Les musées ont progressé en matière « d’efficacité écologique », ce qui leur permet de poursuivre le même niveau d’activité en utilisant moins d’énergie et de ressources, mais au risque de produire « un effet rebond » : cela « coûte moins », donc on fait plus. Encore trop rares sont ceux qui assument véritablement l’objectif de sobriété qui consiste à ralentir l’activité (allonger la durée des expositions, diminuer le nombre d’œuvres, les faire venir de moins loin) mais aussi à réinterroger la programmation, sa pertinence, son audience à l’aune des enjeux socio-écologiques.

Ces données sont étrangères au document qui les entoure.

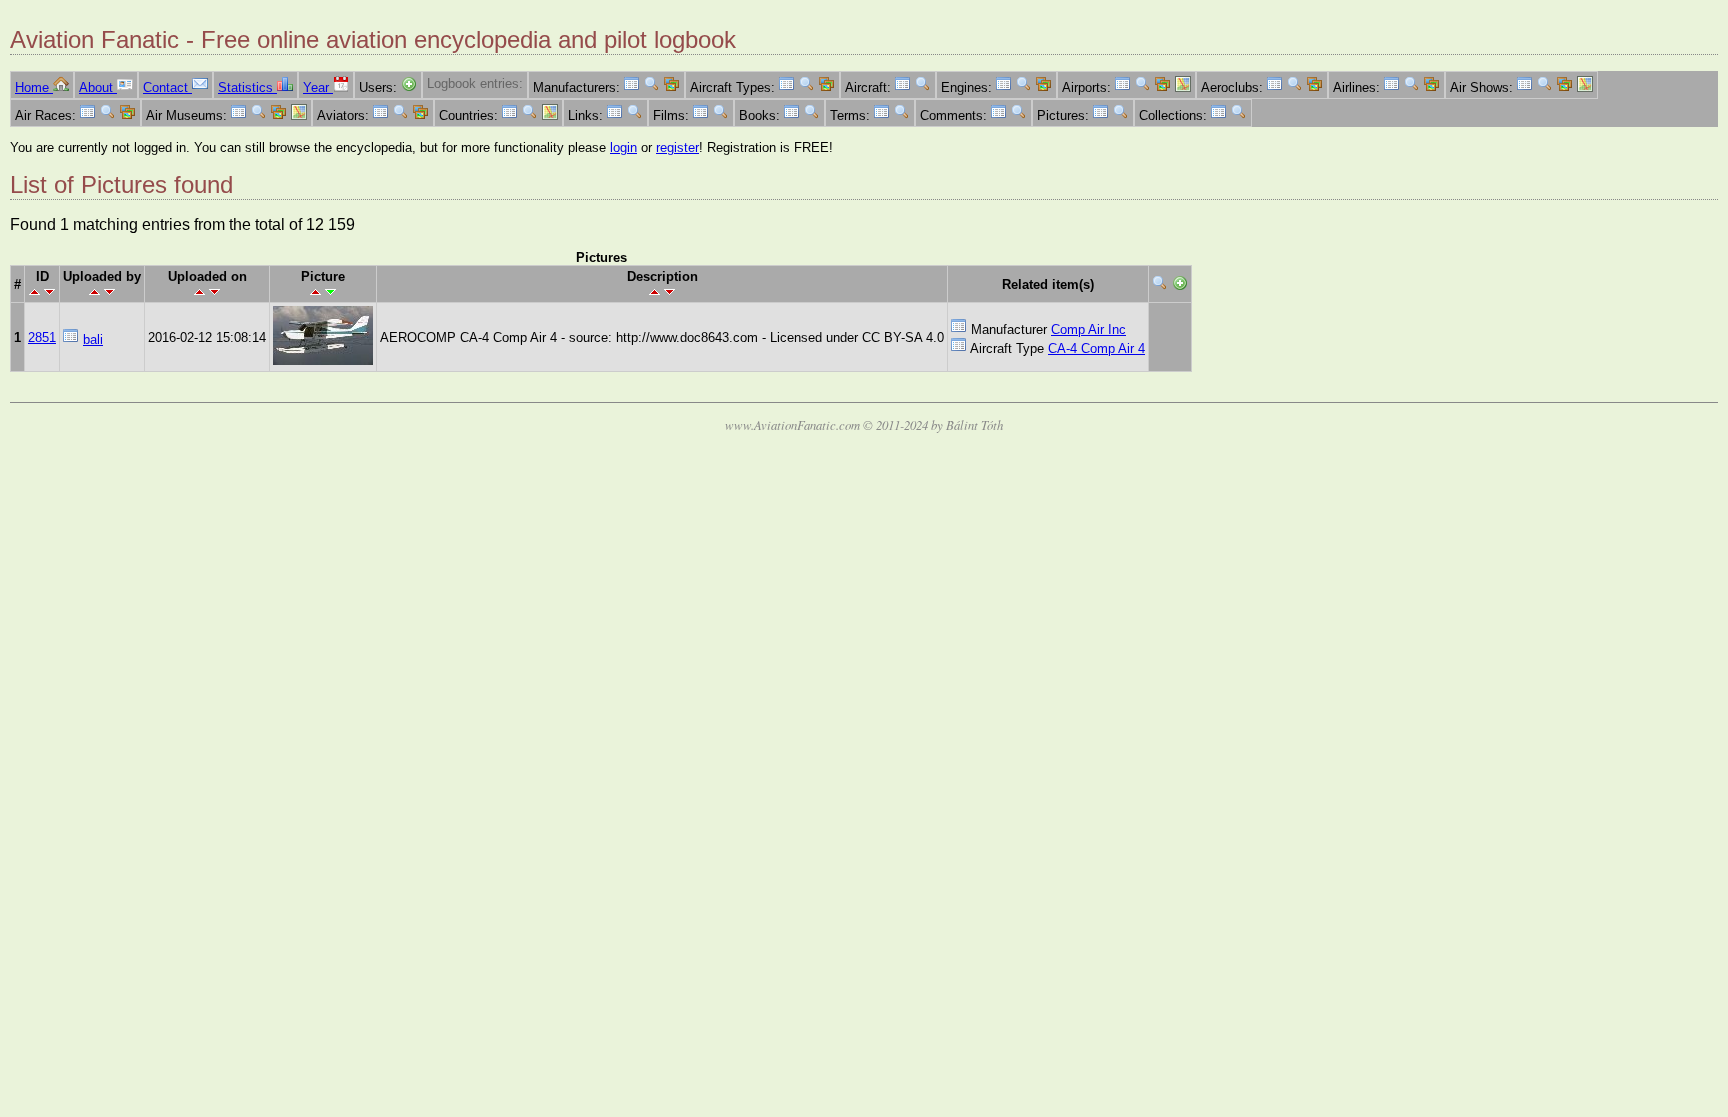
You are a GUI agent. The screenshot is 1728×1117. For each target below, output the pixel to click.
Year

Cela nécessite de repenser profondément, avec l’ensemble des professionnels, financeurs, territoires et publics, les projets scientifiques et culturels pour faire d’autres types de propositions, créer d’autres rituels, activer de nouvelles valeurs, rompre avec la logique « extractiviste » inhérente au musée moderne occidental – cette habitude de prélever des œuvres ou des objets pour les faire venir souvent de loin jusqu’à nos musées.

Deux pistes sont explorées en ouverture de l’ouvrage. La première est celle d’un musée conforté dans ses capacités à participer au soin des personnes et des écosystèmes et qui pourrait aussi « accepter » que les populations lui portent des attentions d’un nouveau type, plus actives, plus « dialoguantes ». Un musée engagé et, pour ou dans lequel on s’impliquerait, notamment sur les questions écologiques.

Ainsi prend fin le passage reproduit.